Para después de la Resurrección

La resurrección es el mensaje central del cristianismo. Sin la experiencia de Cristo resucitado nuestra fe seria vana, tal como afirma Pablo: “Si Cristo no resucitó, vana es entonces nuestra predicación, vana es también vuestra fe.” (1 Corintios 15-14). Y en 2 Corintios 5:16-17 nos detalla que el conocer a Cristo, ahora lo será de una manera diferente de como lo conocían los que habían conocido a Jesús en persona, según la carne. La Palabra de Dios es completada cuando sucede la resurrección como el corolario de toda la Sagrada Escritura.

Si esto es así, se explican la Cuaresma y la Semana Santa hasta el Sábado Santo como un tiempo de preparación para el gran misterio del amor de Dios encarnado con un mensaje muy concreto: hacer Reino entre nosotros, buscando la conversión personal para salvar a los que se están hundiendo o pueden hundirse, resucitar a los hundidos poniendo amor porque Dios pondrá el resto. Y todo ello como anticipo del Reino Grande para siempre al que estamos llamados por el amor Padre.

Pero entonces, lo que no se explica bien es que a partir de la celebración litúrgica de la Resurrección, el tiempo pascual en el que debería cobrar fuerza los Hechos de los apóstoles (Lucas), pasamos hasta Pentecostés sin pena ni gloria. Después de un tiempo fuerte de ejercicios espirituales, meditaciones, procesiones y sacrificios, llega por fin la gran fiesta pascual de Cristo resucitado, y es cuando desaparece la tensión religiosa como por ensalmo.

Todo ha estado centrado en el Vienes Santo cuando este no es el mensaje central del evangelio, que se traduce como buena noticia. Lo central es vivir como hijos de Dios una vida plena y para siempre a la luz de Cristo resucitado.
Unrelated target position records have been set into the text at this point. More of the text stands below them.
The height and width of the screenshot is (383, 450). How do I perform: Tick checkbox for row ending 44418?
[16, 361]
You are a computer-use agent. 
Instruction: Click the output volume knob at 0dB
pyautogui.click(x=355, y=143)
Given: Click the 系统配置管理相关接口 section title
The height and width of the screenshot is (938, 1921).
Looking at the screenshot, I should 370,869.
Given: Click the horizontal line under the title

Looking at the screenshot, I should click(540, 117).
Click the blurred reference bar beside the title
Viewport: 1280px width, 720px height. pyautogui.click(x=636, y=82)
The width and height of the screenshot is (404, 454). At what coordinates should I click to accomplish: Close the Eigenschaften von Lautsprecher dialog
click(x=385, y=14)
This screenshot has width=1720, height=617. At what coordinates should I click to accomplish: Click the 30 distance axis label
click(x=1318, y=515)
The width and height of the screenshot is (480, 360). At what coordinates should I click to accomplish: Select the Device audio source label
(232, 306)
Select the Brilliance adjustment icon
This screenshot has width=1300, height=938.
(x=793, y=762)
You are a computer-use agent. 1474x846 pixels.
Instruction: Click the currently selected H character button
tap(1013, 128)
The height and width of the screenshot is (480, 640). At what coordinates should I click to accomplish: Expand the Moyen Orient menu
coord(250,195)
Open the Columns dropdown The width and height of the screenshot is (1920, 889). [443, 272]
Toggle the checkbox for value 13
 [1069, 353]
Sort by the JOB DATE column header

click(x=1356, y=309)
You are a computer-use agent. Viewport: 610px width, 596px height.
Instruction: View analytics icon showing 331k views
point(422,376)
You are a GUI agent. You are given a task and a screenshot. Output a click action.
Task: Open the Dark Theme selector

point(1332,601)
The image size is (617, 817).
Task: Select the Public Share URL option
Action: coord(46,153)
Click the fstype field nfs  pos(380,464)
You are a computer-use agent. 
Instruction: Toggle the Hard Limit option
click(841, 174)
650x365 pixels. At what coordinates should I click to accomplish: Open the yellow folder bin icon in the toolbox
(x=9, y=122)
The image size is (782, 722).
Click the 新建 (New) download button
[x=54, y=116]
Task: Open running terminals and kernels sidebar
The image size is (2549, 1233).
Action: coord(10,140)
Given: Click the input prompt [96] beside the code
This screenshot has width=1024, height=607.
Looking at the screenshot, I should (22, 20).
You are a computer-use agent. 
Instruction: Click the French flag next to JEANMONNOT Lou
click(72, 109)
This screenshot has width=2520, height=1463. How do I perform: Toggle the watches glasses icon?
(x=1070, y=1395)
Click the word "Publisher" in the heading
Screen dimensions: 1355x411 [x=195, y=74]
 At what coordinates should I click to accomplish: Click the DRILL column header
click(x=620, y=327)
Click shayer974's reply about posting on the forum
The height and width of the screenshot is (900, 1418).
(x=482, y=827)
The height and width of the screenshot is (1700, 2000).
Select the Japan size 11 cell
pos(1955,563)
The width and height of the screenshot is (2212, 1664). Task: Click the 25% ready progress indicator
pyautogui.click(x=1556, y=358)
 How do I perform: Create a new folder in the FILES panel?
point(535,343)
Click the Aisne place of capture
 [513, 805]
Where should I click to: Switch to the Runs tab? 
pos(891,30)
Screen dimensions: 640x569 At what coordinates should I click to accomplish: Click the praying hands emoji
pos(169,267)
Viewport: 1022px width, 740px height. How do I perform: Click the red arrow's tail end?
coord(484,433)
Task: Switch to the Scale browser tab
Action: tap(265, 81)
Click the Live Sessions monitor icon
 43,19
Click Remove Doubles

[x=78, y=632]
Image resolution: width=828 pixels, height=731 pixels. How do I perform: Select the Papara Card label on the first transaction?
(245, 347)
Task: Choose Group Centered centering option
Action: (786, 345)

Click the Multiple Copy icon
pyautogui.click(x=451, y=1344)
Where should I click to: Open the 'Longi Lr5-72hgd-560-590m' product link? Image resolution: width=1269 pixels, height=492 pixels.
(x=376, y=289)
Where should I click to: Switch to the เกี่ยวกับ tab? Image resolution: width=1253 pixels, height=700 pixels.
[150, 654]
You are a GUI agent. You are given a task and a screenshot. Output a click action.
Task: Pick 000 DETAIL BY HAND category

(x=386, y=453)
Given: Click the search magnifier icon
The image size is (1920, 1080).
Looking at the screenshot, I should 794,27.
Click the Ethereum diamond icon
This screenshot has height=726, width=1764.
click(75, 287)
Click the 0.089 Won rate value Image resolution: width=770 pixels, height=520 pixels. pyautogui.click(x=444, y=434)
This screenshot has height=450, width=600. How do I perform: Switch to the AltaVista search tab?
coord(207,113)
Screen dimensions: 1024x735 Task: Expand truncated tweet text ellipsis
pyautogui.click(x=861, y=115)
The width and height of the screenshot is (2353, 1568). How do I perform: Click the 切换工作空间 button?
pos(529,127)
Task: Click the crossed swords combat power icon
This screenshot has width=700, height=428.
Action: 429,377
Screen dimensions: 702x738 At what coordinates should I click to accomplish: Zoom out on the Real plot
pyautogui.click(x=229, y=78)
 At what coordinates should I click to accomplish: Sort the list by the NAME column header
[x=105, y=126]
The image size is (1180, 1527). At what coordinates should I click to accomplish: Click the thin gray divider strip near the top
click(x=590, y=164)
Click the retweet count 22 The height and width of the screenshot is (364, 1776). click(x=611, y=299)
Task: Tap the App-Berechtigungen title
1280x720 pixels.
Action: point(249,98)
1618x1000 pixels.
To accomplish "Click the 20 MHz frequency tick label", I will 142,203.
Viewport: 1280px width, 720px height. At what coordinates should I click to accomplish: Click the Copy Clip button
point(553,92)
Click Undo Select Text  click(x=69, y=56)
Tenemos que pasar por las cruces de las dificultades y limitaciones y por el servicio al hermano según nuestros talentos, pero la alegría es la actitud querida por Dios y el gozo de ser amados por Dios para siempre debiera ser una experiencia suficiente para que durante todo este tiempo hasta Pentecostés digan de nosotros “mirad como se aman”. De lo contrario, lo que sobresale es la primera parte del Triduo Pascual y surge la tentación del dolorismo como si lo que celebramos es solamente la muerte y el fracaso de Jesús de Nazaret.

Aunque lo insinuaba en una reflexión anterior, ¿no estamos descompensando las celebraciones del misterio de la muerte y resurrección del Maestro? ¿No damos una imagen excesivamente triste y trágica de nuestro Dios hecho hombre por amor? Quizá lo que hay que revisar es si nuestra actitud y conductas están alineadas con la manera de comportarse que tuvo Jesús, en el dolor y en la vida cotidiana, donde irradió acogida a raudales con alegría. Revisar si nos hemos quedado en el recogimiento doloroso sin dar el paso a la audacia de los hechos propios de una conversión desde las obras. Las obras de amor que nos transforman y se convierten en luz para los otros.

Por eso esperamos la celebración de Pentecostés o la fuerza del Espíritu que hace Reino con nuestras pobres fuerzas. Quizá por eso, deberíamos ver y vivir la Semana Santa como un tiempo fuerte, sí, pero con la perspectiva que da la Resurrección y me atrevería a decir con la perspectiva de Pentecostés como el corolario de todo el misterio santo que debemos llevar y hacer realidad en nuestra vida de cada día.